-- Materials provided follows --

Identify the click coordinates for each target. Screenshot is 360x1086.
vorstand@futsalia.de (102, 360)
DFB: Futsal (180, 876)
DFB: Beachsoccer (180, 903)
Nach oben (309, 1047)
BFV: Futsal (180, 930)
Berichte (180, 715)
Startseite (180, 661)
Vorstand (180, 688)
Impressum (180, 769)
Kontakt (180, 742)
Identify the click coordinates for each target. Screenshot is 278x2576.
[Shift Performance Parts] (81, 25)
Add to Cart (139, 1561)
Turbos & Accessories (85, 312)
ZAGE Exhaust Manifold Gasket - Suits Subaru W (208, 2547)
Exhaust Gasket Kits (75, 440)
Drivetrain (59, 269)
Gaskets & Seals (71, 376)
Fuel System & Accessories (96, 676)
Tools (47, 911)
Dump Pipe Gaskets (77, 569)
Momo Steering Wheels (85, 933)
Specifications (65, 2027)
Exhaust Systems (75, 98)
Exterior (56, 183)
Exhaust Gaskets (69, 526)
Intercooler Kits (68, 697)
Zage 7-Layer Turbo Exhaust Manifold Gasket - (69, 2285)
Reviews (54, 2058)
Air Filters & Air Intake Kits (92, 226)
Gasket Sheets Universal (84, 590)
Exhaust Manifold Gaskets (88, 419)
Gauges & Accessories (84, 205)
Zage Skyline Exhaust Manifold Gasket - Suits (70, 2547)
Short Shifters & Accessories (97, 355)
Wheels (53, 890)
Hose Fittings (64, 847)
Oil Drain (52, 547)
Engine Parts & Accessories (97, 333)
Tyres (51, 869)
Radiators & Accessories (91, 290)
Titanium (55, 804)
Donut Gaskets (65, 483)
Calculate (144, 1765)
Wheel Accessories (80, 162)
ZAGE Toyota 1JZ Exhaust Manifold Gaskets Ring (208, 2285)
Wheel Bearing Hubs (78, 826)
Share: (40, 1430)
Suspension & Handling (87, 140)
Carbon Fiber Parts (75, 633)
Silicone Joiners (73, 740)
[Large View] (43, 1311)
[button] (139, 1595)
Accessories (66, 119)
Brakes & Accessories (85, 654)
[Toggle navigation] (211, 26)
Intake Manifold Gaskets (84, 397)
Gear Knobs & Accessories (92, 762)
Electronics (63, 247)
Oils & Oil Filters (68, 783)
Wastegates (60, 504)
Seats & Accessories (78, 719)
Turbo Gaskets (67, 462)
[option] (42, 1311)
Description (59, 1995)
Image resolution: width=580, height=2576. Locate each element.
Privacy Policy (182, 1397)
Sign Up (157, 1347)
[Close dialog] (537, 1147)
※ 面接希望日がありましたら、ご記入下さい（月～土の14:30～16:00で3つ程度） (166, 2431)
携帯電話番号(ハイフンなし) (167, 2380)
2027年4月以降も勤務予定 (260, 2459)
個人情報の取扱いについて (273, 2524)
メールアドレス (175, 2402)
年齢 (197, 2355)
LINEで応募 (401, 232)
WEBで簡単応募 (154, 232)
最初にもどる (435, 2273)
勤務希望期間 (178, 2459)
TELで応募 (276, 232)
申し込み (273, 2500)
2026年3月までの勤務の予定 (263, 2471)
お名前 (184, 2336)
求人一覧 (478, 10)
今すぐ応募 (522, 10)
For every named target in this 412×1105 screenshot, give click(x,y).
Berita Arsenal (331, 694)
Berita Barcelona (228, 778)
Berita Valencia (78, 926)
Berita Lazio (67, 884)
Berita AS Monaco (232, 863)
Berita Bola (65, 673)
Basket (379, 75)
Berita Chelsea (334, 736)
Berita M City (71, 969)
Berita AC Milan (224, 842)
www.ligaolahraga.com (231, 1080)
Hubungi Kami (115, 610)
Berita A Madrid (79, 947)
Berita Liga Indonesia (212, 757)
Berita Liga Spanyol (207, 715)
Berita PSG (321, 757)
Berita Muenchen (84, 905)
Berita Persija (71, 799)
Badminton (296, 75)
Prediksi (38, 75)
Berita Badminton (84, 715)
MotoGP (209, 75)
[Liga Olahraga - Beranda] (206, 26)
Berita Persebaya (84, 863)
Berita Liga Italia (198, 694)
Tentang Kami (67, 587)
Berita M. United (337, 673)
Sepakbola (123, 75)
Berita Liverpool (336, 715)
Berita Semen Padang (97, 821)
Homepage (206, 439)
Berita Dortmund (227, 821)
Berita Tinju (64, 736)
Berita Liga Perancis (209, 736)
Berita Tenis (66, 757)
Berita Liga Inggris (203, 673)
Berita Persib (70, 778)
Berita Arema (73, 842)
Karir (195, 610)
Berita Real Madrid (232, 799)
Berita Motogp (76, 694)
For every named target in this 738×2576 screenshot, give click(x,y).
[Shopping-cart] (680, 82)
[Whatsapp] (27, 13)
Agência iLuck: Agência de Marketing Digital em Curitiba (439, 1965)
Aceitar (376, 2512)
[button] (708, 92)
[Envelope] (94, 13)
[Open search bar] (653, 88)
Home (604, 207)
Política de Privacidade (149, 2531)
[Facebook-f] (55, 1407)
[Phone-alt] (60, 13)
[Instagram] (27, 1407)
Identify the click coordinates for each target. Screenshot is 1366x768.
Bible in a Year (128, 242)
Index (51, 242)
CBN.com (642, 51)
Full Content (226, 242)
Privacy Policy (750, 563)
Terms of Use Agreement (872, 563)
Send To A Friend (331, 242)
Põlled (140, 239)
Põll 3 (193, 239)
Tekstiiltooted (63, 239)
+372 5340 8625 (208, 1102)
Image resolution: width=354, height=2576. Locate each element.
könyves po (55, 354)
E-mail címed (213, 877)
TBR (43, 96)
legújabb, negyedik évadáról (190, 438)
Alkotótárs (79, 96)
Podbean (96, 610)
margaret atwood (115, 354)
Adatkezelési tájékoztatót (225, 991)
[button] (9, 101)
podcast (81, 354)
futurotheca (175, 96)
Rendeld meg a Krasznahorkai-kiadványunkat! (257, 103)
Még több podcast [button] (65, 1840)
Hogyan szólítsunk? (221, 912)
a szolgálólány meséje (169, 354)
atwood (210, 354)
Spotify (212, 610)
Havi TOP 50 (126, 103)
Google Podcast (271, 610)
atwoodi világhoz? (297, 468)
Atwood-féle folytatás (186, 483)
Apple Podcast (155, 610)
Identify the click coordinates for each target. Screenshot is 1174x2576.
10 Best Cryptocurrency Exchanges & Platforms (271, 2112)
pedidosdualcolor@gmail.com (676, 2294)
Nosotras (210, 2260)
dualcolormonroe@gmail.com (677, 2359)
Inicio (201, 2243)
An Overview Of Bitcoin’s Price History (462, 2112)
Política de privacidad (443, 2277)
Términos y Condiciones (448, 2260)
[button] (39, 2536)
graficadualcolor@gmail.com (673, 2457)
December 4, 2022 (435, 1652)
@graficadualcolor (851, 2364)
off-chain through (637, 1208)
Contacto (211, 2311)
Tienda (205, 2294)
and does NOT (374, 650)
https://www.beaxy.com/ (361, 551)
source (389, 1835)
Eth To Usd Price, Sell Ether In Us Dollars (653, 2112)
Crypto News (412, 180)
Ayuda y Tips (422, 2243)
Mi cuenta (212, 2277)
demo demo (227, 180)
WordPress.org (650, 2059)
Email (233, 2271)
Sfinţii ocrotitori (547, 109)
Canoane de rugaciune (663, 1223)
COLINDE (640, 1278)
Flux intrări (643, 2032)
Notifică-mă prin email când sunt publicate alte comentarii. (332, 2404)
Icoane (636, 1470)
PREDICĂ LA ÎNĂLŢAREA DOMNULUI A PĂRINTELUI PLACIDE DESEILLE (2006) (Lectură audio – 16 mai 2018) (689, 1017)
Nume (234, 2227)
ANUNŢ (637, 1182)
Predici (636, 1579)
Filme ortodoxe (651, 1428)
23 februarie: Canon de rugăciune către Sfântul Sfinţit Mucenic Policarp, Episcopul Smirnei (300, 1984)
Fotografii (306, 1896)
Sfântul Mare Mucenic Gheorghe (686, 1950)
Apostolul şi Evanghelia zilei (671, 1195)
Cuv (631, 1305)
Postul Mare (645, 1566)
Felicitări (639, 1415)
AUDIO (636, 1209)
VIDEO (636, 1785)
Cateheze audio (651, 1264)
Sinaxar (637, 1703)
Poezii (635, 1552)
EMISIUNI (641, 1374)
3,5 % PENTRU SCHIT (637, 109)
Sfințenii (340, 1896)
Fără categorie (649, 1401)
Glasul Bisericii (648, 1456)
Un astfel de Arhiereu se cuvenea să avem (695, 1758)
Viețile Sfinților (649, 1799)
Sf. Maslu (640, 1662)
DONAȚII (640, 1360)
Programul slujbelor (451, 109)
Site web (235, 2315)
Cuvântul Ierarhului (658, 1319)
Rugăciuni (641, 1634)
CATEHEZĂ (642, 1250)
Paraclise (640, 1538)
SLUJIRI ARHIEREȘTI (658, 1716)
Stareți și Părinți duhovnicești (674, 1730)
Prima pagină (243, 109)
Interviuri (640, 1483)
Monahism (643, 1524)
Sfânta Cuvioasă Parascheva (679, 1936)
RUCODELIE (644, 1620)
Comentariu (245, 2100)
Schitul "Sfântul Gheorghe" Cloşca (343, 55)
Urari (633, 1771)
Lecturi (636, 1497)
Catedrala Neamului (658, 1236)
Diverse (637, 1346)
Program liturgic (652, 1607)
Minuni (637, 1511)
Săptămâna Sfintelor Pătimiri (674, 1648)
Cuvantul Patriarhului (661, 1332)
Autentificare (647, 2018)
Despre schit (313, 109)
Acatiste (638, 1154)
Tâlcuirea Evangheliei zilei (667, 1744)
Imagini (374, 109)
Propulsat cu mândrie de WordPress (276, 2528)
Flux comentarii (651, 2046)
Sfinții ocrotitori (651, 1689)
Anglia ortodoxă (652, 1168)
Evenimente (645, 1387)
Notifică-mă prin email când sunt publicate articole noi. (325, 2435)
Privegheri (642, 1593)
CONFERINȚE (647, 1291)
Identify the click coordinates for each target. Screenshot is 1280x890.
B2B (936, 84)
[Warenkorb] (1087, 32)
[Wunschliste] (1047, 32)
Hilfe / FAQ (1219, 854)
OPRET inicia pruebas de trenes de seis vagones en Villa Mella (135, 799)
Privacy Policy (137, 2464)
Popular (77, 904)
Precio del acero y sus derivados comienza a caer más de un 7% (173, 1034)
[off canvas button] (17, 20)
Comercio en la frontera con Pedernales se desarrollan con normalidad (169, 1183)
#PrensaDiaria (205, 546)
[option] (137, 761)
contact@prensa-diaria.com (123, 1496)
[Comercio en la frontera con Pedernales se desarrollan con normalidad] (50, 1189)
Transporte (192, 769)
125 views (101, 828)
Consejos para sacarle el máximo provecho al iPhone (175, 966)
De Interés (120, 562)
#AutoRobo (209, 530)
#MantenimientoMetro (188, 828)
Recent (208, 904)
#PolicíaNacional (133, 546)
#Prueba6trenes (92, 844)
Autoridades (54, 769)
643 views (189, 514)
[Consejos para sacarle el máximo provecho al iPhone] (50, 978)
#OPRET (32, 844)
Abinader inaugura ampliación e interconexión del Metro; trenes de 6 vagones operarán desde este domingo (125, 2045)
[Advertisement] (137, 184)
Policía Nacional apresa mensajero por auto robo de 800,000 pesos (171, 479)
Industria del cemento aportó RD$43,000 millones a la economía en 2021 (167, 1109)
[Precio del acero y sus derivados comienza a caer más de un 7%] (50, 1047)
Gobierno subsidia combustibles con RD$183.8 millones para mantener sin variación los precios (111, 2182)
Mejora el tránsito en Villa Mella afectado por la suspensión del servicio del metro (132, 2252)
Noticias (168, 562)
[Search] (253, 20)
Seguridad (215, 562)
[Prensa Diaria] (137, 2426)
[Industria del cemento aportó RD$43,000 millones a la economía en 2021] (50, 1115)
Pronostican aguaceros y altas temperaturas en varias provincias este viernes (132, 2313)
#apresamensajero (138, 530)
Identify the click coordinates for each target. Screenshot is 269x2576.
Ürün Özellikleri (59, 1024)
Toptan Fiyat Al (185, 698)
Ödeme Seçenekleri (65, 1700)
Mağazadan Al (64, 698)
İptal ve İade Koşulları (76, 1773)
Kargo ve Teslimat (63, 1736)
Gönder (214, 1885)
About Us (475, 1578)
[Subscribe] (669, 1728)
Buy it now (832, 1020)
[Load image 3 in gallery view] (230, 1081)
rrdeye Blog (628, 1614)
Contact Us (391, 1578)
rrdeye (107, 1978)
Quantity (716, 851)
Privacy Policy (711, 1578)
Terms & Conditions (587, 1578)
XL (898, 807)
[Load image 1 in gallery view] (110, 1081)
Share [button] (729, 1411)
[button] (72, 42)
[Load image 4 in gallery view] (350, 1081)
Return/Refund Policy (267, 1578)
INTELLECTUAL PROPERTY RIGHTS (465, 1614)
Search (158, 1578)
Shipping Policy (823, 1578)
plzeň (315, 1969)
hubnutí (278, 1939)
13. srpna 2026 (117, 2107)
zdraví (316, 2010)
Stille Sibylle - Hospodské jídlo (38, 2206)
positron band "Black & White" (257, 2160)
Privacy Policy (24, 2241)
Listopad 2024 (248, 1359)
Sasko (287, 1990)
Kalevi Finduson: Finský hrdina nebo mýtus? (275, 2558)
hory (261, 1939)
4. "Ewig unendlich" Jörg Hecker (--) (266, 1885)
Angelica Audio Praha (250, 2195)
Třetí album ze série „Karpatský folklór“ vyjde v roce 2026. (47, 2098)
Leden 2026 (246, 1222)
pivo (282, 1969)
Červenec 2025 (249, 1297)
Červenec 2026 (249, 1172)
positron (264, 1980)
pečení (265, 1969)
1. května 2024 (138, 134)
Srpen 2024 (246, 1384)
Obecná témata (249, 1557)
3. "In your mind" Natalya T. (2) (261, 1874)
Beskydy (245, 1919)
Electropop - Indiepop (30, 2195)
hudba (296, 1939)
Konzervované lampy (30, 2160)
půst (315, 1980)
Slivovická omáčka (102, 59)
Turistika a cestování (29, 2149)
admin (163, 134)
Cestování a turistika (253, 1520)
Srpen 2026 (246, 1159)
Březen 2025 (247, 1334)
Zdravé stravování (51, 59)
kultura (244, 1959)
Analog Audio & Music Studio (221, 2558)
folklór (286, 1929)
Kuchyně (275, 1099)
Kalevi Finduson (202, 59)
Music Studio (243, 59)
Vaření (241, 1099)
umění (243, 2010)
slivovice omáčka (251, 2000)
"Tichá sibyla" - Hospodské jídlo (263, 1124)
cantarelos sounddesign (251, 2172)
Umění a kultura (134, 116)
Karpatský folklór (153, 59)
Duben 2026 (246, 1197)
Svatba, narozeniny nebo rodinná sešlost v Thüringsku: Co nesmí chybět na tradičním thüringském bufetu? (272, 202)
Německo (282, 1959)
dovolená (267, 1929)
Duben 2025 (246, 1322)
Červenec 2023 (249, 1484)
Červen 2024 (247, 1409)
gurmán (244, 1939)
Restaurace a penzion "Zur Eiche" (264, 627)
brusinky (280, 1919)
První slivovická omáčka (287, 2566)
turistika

-- Materials provided concluded --

• Directions
Start with the line above that contains "ZAGE Toyota 1JZ" and stop after the line that contains "Berita Muenchen (84, 905)". Output those lines exactly, and only those.

• Exercise solution
ZAGE Toyota 1JZ Exhaust Manifold Gaskets Ring (208, 2285)
Wheel Bearing Hubs (78, 826)
Share: (40, 1430)
Suspension & Handling (87, 140)
Carbon Fiber Parts (75, 633)
Silicone Joiners (73, 740)
[Large View] (43, 1311)
[button] (139, 1595)
Accessories (66, 119)
Brakes & Accessories (85, 654)
[Toggle navigation] (211, 26)
Intake Manifold Gaskets (84, 397)
Gear Knobs & Accessories (92, 762)
Electronics (63, 247)
Oils & Oil Filters (68, 783)
Wastegates (60, 504)
Seats & Accessories (78, 719)
Turbo Gaskets (67, 462)
[option] (42, 1311)
Description (59, 1995)
Image resolution: width=580, height=2576. Locate each element.
Privacy Policy (182, 1397)
Sign Up (157, 1347)
[Close dialog] (537, 1147)
※ 面接希望日がありましたら、ご記入下さい（月～土の14:30～16:00で3つ程度） (166, 2431)
携帯電話番号(ハイフンなし) (167, 2380)
2027年4月以降も勤務予定 (260, 2459)
個人情報の取扱いについて (273, 2524)
メールアドレス (175, 2402)
年齢 (197, 2355)
LINEで応募 (401, 232)
WEBで簡単応募 (154, 232)
最初にもどる (435, 2273)
勤務希望期間 (178, 2459)
TELで応募 (276, 232)
申し込み (273, 2500)
2026年3月までの勤務の予定 (263, 2471)
お名前 (184, 2336)
求人一覧 (478, 10)
今すぐ応募 (522, 10)
For every named target in this 412×1105 screenshot, give click(x,y).
Berita Arsenal (331, 694)
Berita Barcelona (228, 778)
Berita Valencia (78, 926)
Berita Lazio (67, 884)
Berita AS Monaco (232, 863)
Berita Bola (65, 673)
Basket (379, 75)
Berita Chelsea (334, 736)
Berita M City (71, 969)
Berita AC Milan (224, 842)
www.ligaolahraga.com (231, 1080)
Hubungi Kami (115, 610)
Berita A Madrid (79, 947)
Berita Liga Indonesia (212, 757)
Berita Liga Spanyol (207, 715)
Berita PSG (321, 757)
Berita Muenchen (84, 905)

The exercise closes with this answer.